[Dataset entries]
--

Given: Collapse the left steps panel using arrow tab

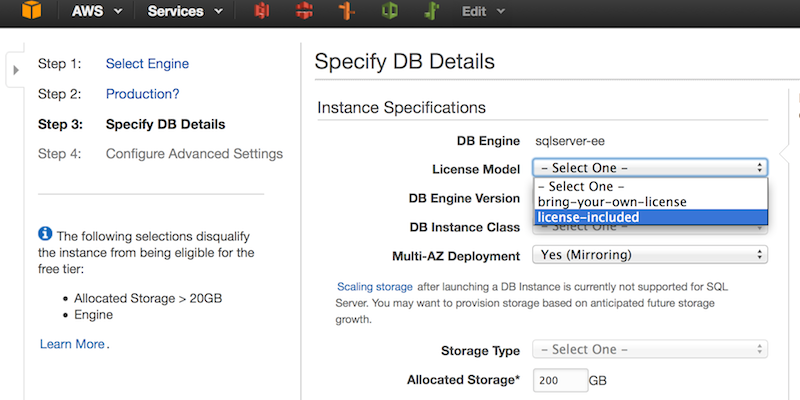Looking at the screenshot, I should (x=16, y=69).
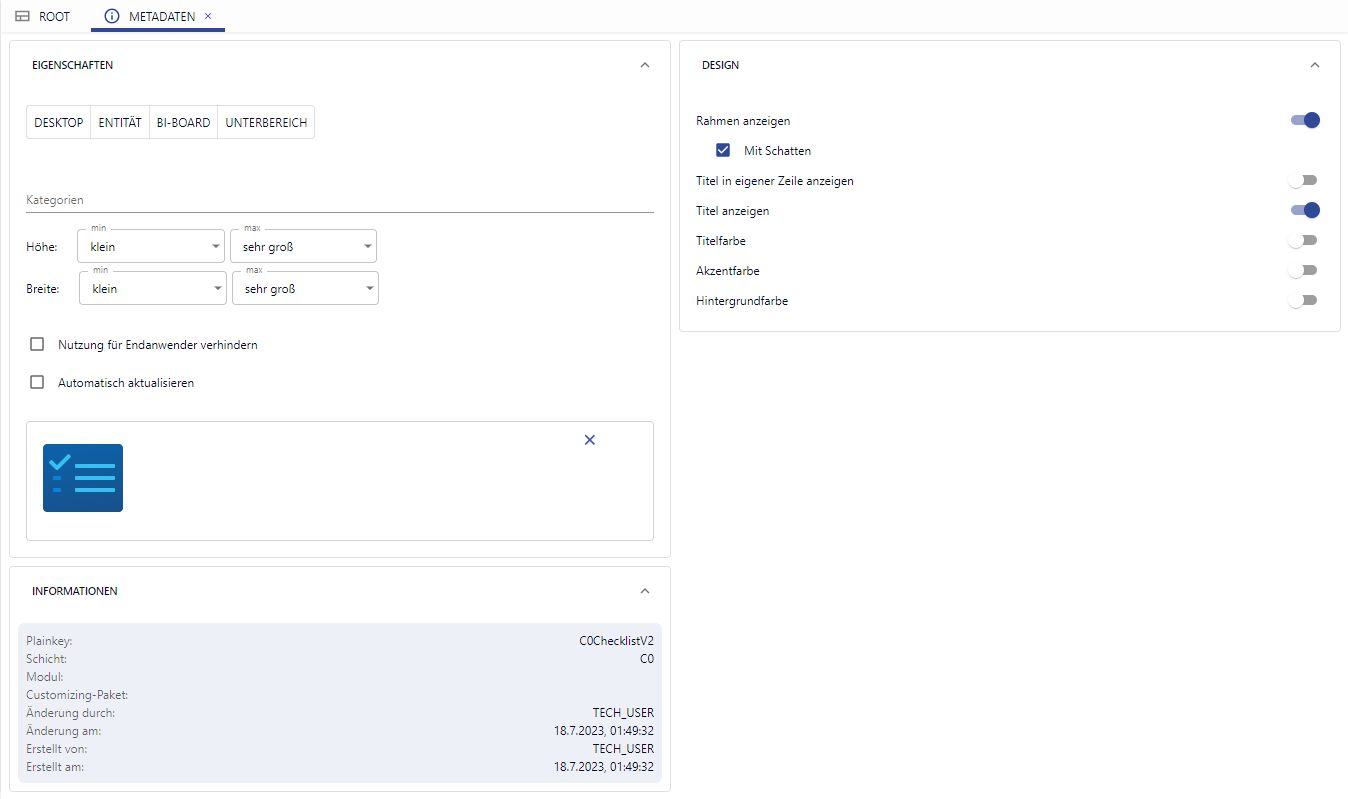Enable Titel in eigener Zeile anzeigen
Viewport: 1348px width, 799px height.
pos(1303,180)
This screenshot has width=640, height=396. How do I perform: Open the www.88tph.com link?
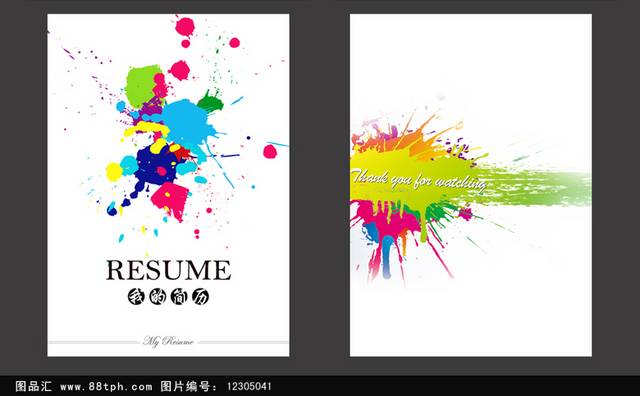(106, 386)
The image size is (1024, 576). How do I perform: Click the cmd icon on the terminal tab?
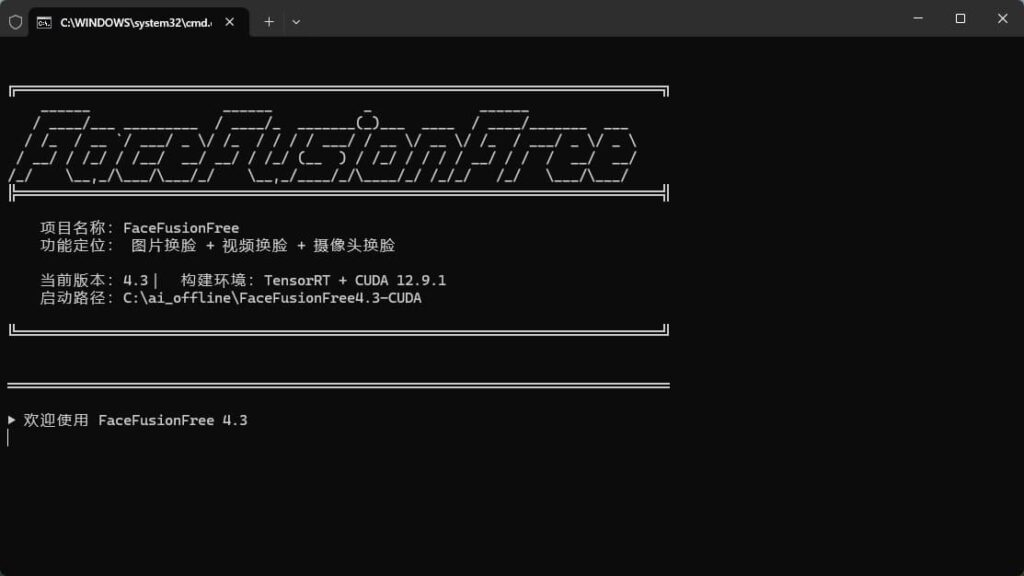point(44,21)
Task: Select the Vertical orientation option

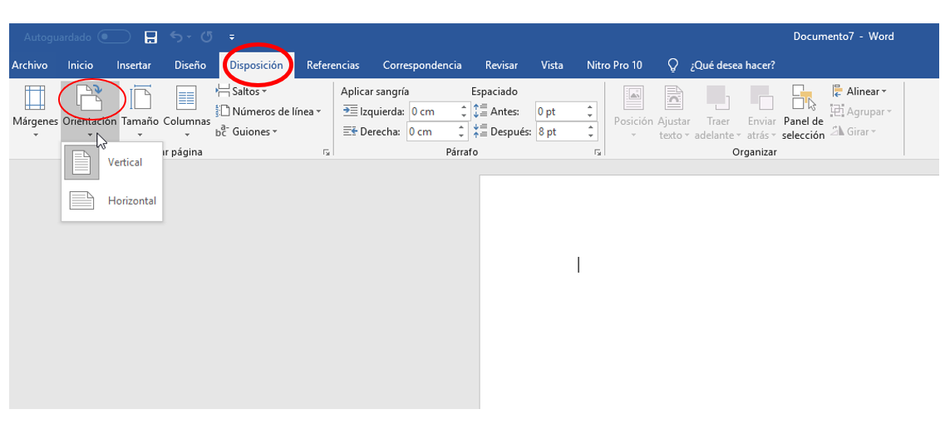Action: 112,163
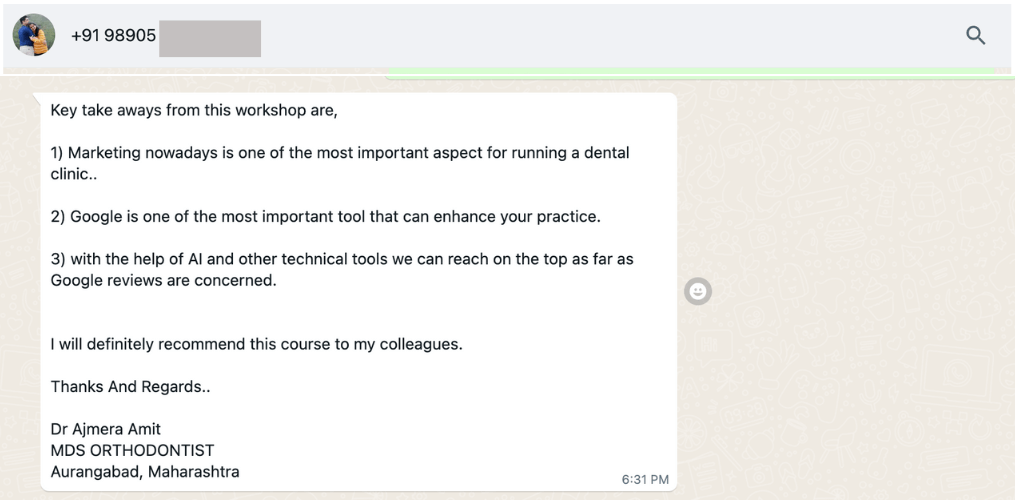Click the "Google reviews are concerned" line
1015x500 pixels.
click(x=163, y=281)
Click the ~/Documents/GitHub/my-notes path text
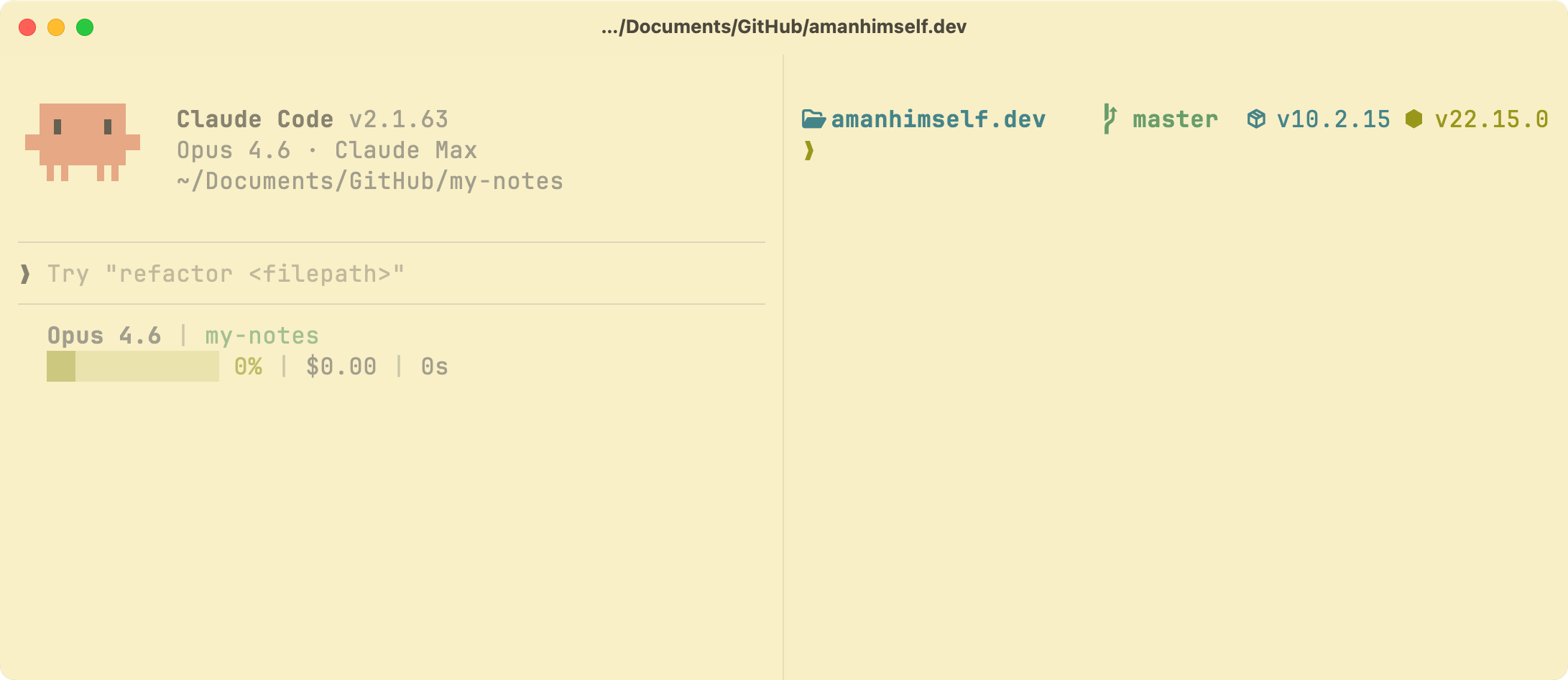 tap(369, 181)
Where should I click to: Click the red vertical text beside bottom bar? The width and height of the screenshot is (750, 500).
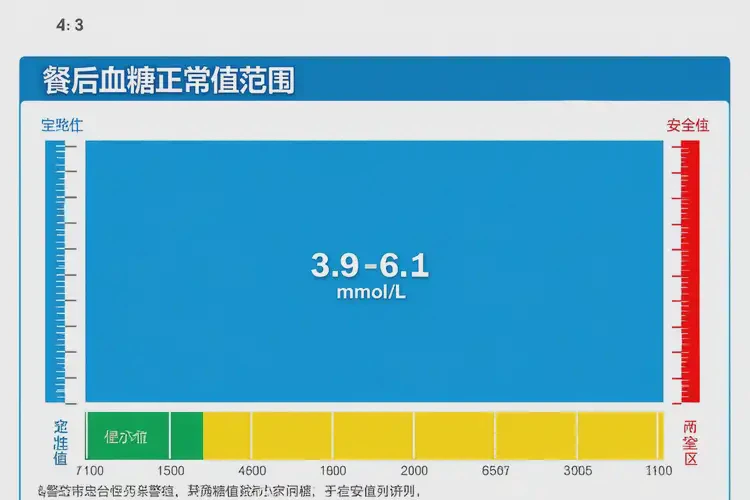690,442
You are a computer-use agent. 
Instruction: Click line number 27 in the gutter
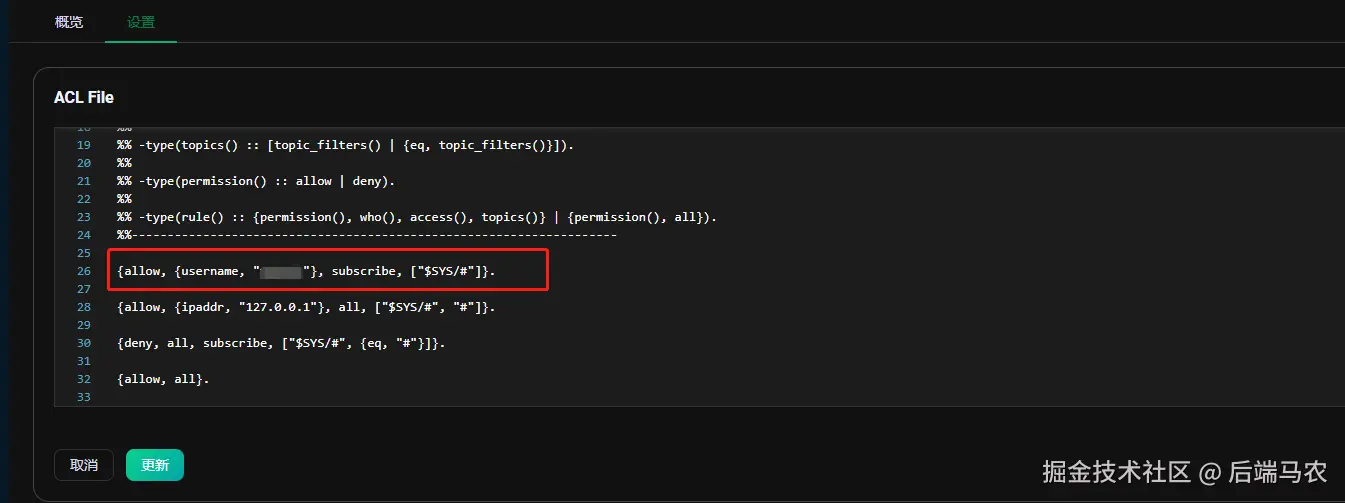pyautogui.click(x=84, y=289)

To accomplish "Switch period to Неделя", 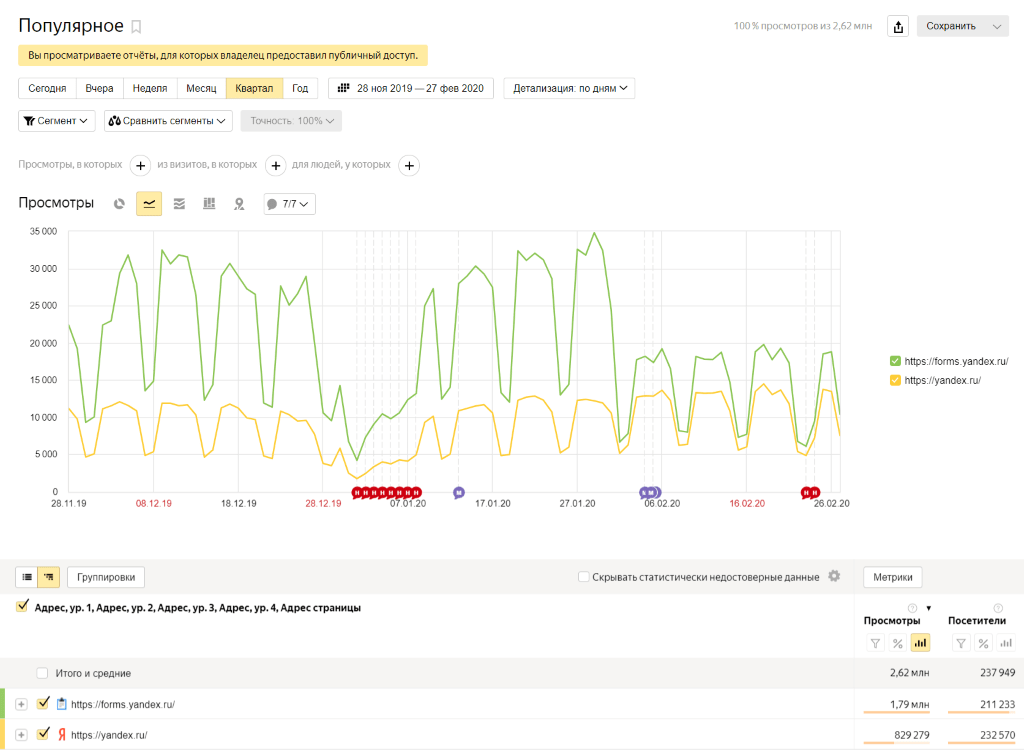I will tap(150, 88).
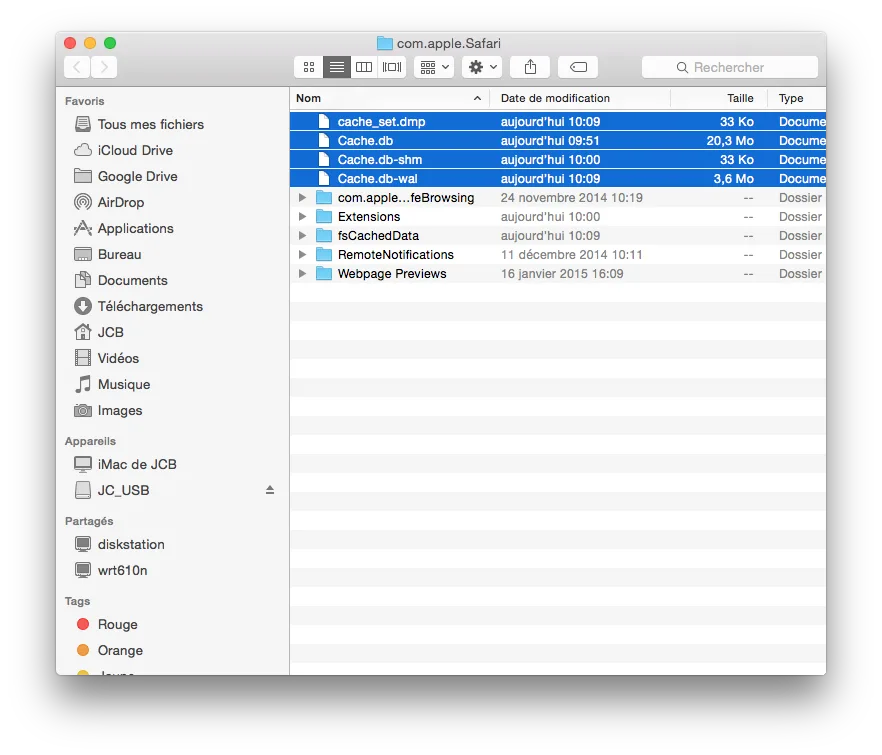Expand the Extensions folder triangle
This screenshot has height=755, width=882.
[303, 217]
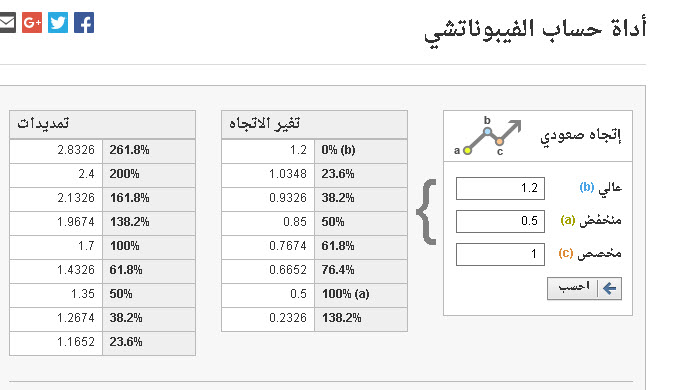The height and width of the screenshot is (390, 691).
Task: Share page via Facebook icon
Action: (84, 22)
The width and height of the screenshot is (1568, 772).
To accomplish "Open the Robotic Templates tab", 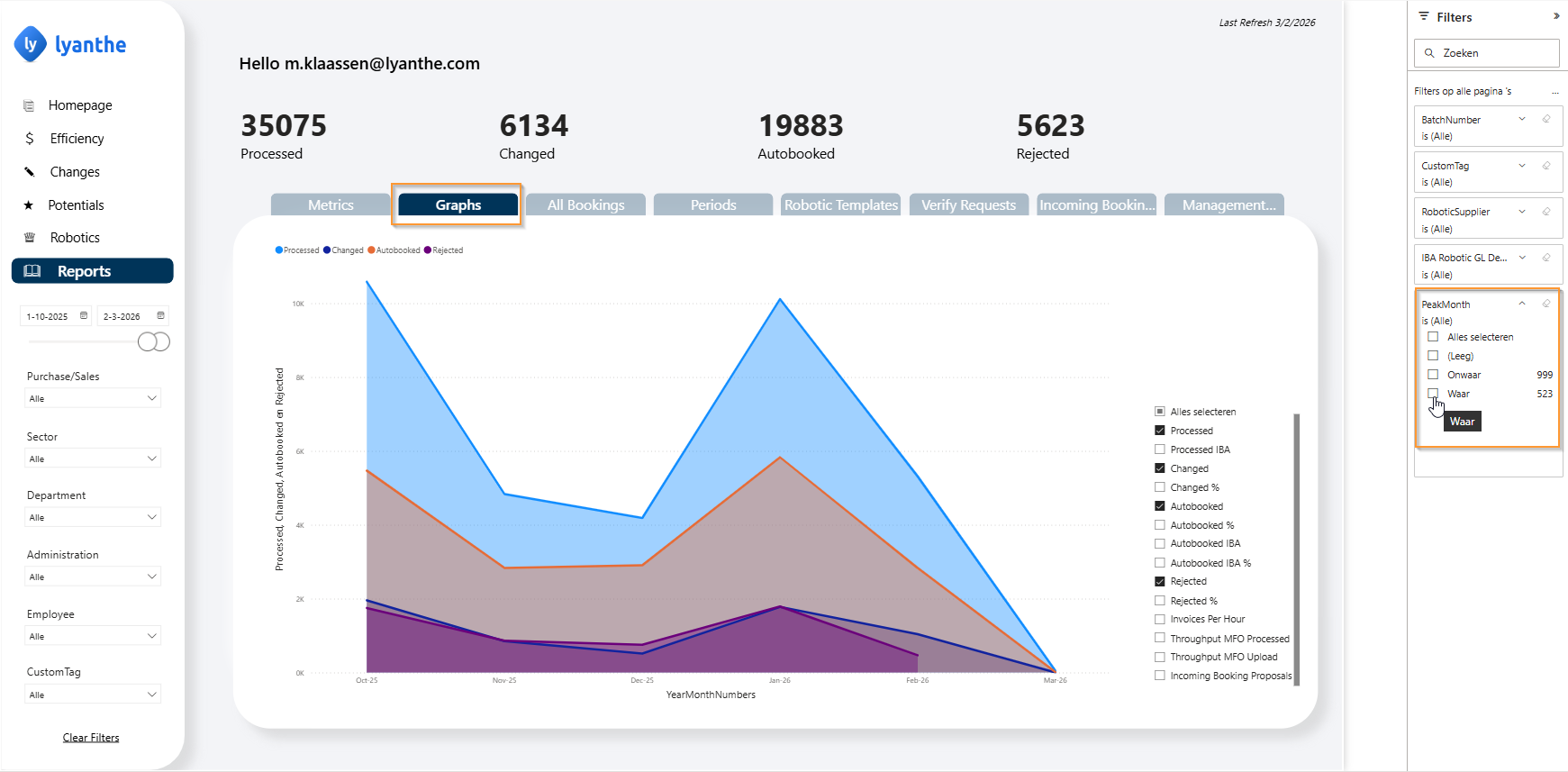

--

*What you have to do*.
Please transcribe exactly the lines from the one containing "The width and height of the screenshot is (1568, 772)." through the final line of the data, including both, and nothing else. Pictures are to be left out.

*Output of the task*.
The width and height of the screenshot is (1568, 772).
To accomplish "Open the Robotic Templates tab", 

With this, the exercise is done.